Besides the collinear singuliarities in $\gamma\gamma$ case the spectrum
(14) has the factor $(z_1 z_2)$ in denominator and logarithmic terms
originating from t-channel quark exchange. Kinematical cut for
$\epsilon_1$ in the case of nonzero fermion masses is $2m_q/\sqrt{s}$,
it is easy to show that the cut for $\epsilon_2$ is of the same order.

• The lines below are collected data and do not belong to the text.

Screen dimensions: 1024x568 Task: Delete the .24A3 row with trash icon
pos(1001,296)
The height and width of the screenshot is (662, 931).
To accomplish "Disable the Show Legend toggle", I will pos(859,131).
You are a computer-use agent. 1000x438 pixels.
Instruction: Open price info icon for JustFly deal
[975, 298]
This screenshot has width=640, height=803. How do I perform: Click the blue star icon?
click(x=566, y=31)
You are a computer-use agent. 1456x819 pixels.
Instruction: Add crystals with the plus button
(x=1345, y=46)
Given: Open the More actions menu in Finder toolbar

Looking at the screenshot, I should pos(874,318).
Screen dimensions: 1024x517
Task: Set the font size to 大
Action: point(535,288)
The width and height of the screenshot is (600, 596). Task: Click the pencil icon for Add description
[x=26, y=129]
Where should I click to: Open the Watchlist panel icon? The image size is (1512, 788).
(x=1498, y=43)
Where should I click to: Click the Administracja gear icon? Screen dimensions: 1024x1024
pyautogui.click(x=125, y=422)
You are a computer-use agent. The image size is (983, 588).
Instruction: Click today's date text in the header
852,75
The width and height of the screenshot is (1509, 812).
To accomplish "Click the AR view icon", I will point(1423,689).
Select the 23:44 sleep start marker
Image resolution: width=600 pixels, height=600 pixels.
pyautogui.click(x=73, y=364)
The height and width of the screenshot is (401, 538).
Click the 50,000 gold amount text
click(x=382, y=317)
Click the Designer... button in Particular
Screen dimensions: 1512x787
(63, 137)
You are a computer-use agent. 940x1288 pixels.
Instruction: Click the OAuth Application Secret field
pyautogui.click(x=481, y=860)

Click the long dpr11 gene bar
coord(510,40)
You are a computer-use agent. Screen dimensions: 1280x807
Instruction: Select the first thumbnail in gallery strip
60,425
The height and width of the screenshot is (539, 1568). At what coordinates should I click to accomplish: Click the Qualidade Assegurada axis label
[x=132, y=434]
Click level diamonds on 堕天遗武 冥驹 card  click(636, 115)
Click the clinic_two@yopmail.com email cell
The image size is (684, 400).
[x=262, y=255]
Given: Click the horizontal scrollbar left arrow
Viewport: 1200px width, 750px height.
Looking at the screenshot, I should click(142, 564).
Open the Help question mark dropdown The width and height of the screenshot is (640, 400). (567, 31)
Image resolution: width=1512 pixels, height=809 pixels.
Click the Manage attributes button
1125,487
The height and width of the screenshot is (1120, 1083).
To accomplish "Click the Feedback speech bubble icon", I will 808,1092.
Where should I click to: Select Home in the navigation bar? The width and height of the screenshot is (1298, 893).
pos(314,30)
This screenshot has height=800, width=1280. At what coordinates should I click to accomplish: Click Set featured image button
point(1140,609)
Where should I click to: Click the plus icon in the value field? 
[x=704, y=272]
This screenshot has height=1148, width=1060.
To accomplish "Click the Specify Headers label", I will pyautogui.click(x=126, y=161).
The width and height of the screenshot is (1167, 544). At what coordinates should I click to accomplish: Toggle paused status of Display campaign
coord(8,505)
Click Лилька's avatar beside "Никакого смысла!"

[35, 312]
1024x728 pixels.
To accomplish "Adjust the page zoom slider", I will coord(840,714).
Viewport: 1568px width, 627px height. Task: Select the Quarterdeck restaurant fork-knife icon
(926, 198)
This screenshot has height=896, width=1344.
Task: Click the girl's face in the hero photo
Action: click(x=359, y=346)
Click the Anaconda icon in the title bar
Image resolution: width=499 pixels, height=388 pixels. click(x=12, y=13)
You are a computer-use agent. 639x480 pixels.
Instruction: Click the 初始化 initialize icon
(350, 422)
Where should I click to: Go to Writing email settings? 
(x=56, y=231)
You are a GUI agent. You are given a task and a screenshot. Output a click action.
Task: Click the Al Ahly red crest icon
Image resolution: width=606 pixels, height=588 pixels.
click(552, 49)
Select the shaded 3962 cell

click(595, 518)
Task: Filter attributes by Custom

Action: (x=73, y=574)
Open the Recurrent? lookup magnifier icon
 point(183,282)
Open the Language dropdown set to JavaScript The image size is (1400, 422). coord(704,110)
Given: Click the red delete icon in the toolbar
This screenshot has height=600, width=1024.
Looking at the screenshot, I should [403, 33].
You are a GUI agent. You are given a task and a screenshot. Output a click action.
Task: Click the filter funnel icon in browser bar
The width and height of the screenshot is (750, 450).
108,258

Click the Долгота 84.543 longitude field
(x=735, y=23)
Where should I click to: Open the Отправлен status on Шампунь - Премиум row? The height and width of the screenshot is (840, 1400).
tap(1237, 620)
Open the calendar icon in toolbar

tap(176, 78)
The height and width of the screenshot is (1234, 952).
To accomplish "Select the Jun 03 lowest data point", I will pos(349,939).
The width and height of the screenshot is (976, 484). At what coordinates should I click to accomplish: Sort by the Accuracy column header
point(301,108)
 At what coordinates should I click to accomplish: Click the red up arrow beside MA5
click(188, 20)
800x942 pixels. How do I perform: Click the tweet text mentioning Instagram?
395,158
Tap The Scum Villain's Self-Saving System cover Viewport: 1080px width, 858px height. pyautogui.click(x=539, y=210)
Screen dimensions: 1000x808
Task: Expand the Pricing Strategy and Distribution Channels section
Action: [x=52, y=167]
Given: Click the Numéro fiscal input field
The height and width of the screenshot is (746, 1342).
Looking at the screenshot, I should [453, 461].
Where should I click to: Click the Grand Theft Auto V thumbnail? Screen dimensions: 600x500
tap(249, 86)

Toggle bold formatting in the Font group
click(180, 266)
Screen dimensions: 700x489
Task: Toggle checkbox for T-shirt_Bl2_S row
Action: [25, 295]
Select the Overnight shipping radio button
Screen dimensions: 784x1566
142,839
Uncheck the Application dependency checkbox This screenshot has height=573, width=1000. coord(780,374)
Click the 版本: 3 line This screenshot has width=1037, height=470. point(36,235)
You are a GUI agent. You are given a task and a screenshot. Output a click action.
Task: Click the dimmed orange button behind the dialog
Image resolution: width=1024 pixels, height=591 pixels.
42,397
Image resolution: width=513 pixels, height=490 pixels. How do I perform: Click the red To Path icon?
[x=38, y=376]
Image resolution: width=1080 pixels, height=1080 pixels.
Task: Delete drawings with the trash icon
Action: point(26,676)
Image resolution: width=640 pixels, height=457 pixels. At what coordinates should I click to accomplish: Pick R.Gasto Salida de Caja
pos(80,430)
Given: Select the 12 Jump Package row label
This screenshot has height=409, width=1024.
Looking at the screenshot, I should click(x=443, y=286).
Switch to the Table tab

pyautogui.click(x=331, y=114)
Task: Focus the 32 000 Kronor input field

\section{Quark and gluon jet separation}

We show double differential spectra of quark and gluon jets
in $e^+ e^-$ and $\gamma\gamma$ collisions
((1),(14)) at the energy scale $\sqrt{s} \sim 10^2 GeV$ in
Fig.2. In the $\gamma\gamma$ case the cross section is an order of
magnitude larger than for $e^+e^-$ case. The shape of the spectra
are similar.

In the case when there are no additional methods of quark and gluon
jet identification the spectra are not measurable separately and the
usual way of analysis is jet ordering in energy. In Fig.3 we show
single differential spectra of quark and gluon jets in the case of
$e^+e^-$ and $\gamma\gamma$ collisions. In the $e^+e^-$ case quark
and gluon jet spectra show large difference giving the possibility
of good jet discrimination. For instance, about 70\% of the jets at
$z$ less than $1/3$ are gluon jets and about 50\% of the jets at $z$
between $0.6$ and $0.9$ are quark jets. In the $\gamma\gamma$ case
the difference between the spectra is also well pronounced and
identification possibilities of the quark and qluon jets by energy
ordering seem not worse than for $e^+e^-$ case.
Improvement of jet identification in some experimental situations
could be provided by flavor tagging \cite{tag} or comparison of
$q \bar q g$ and $q \bar q \gamma$ event topologies [1].
Probably some combination of different methods can give optimal
results.
\begin{center}
{\bf Acknowledgements}
\end{center}
The author is grateful to M.Fontannaz, J.Fujimoto, J.P.Guillet,
K.Kato, T.Munehiza and Y.Shimizu for useful comments and discussions.
The work was partially supported by ISF (grant M9B000) and INTAS (grant
93-1180, contract 1010-CT93-0024).


\section*{Appendix}


In this section we shall show some details of the calculation
taking squared amplitudes (1) and (5) (see Fig.1) as an example.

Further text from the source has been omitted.